Exercise details
Would you write out the lines below exactly, from the one containing "Screen dimensions: 2538x1456" to the very last, but without the pictures?

Pixel coordinate grounding data:
•••
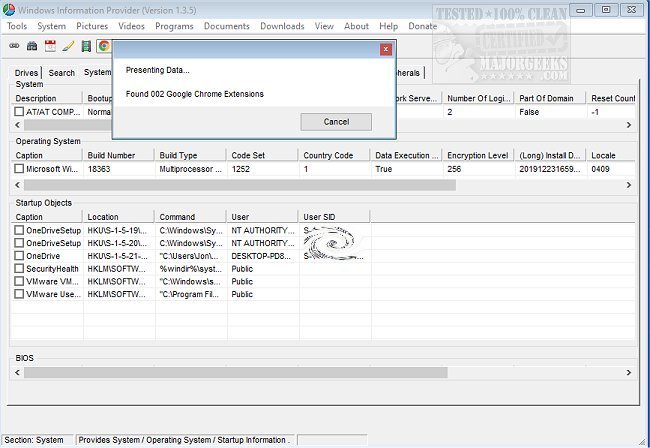Open the calendar toolbar icon
This screenshot has height=448, width=650.
(x=50, y=46)
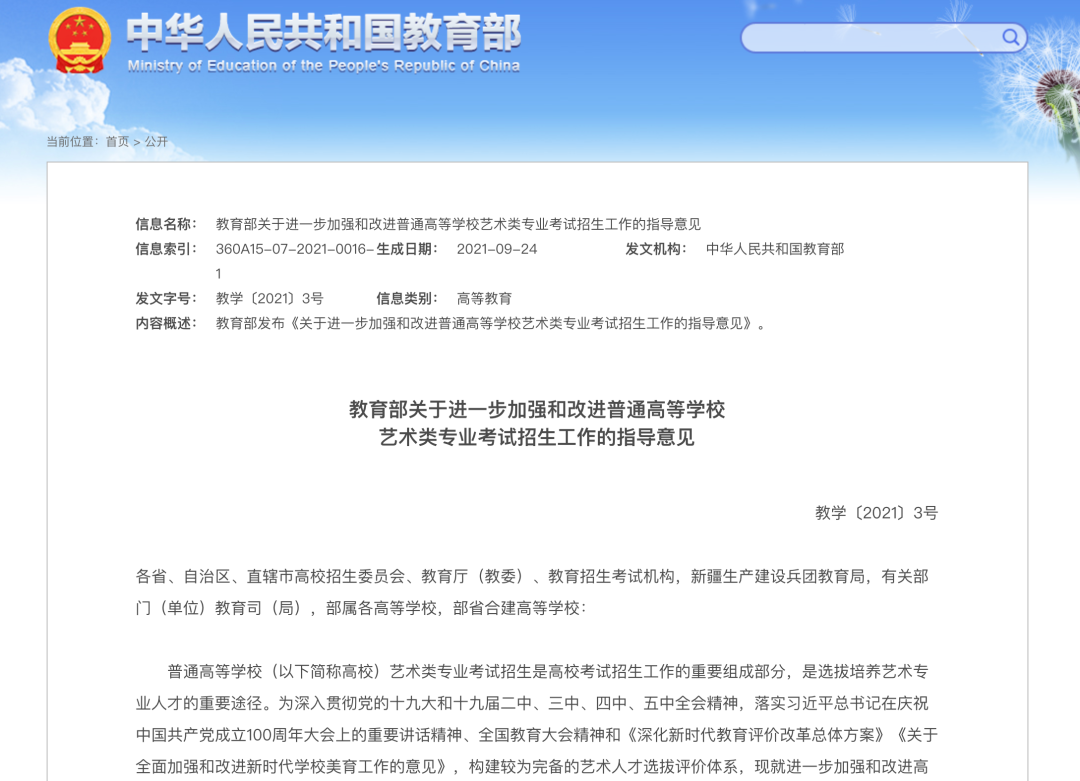This screenshot has width=1080, height=781.
Task: Select the 发文字号 text 教学〔2021〕3号
Action: pos(273,297)
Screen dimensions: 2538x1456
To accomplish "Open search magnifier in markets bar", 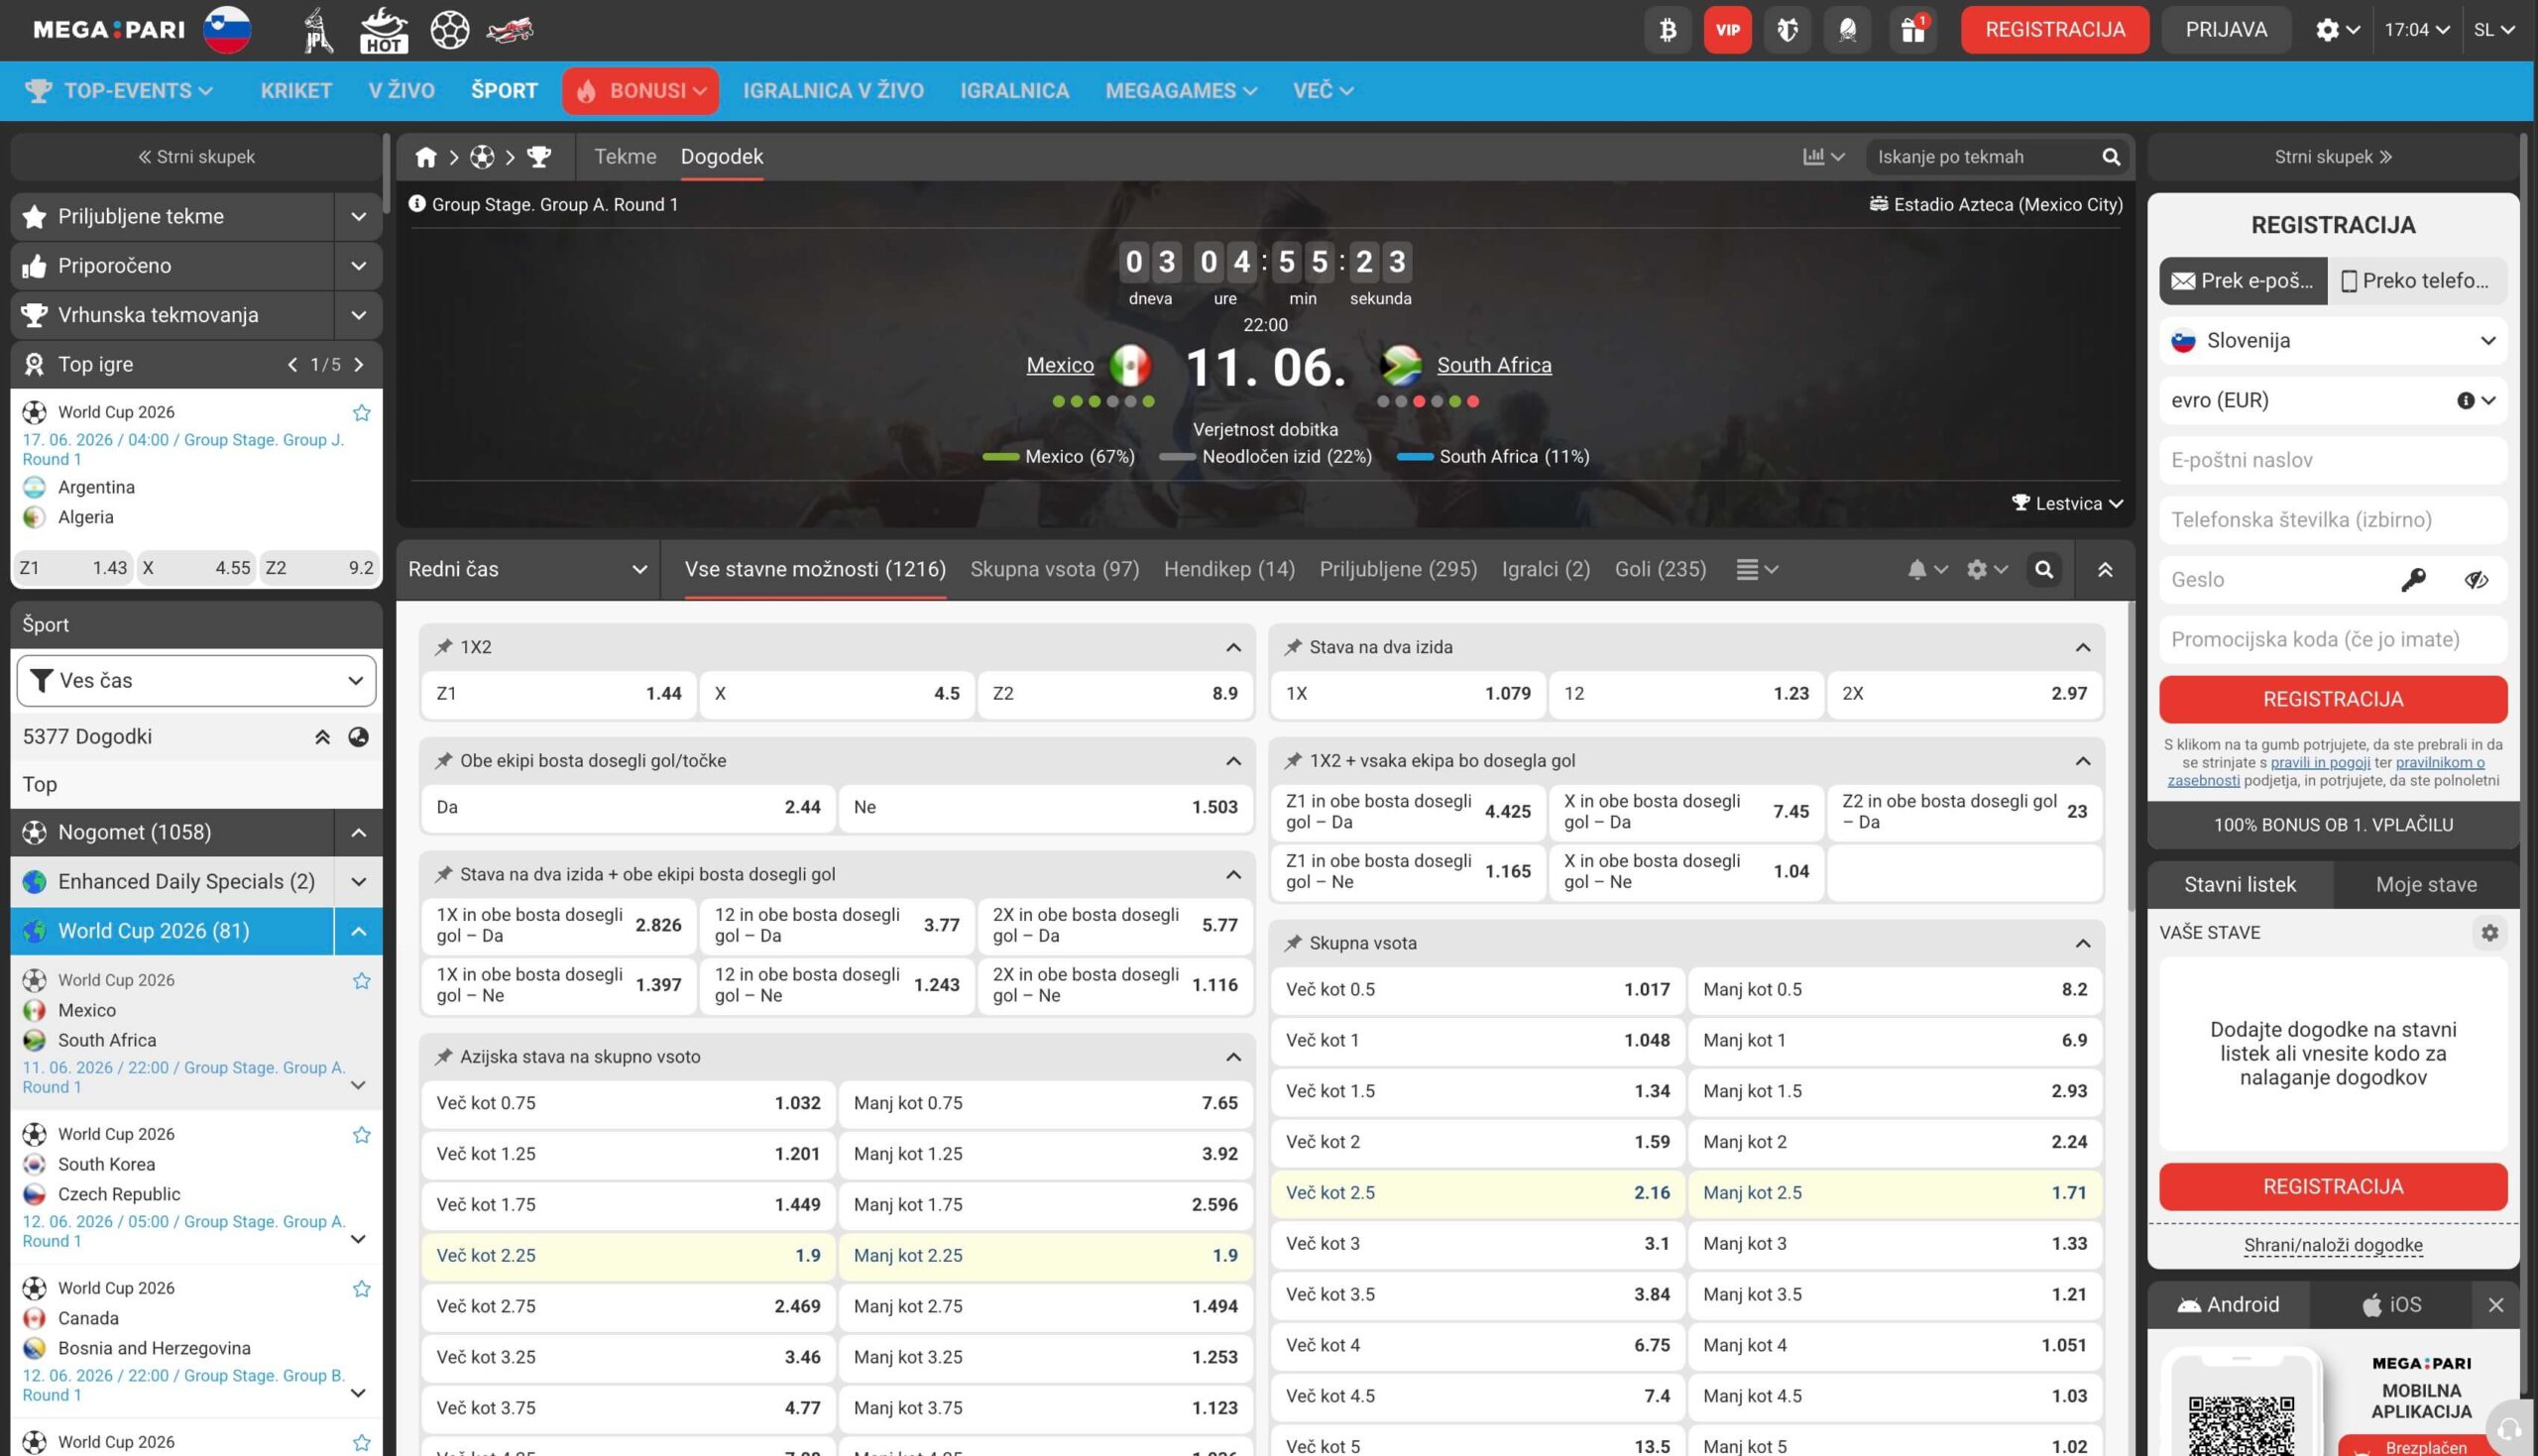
•••
Answer below
Screen dimensions: 2538x1456
To accomplish "Open search magnifier in markets bar", 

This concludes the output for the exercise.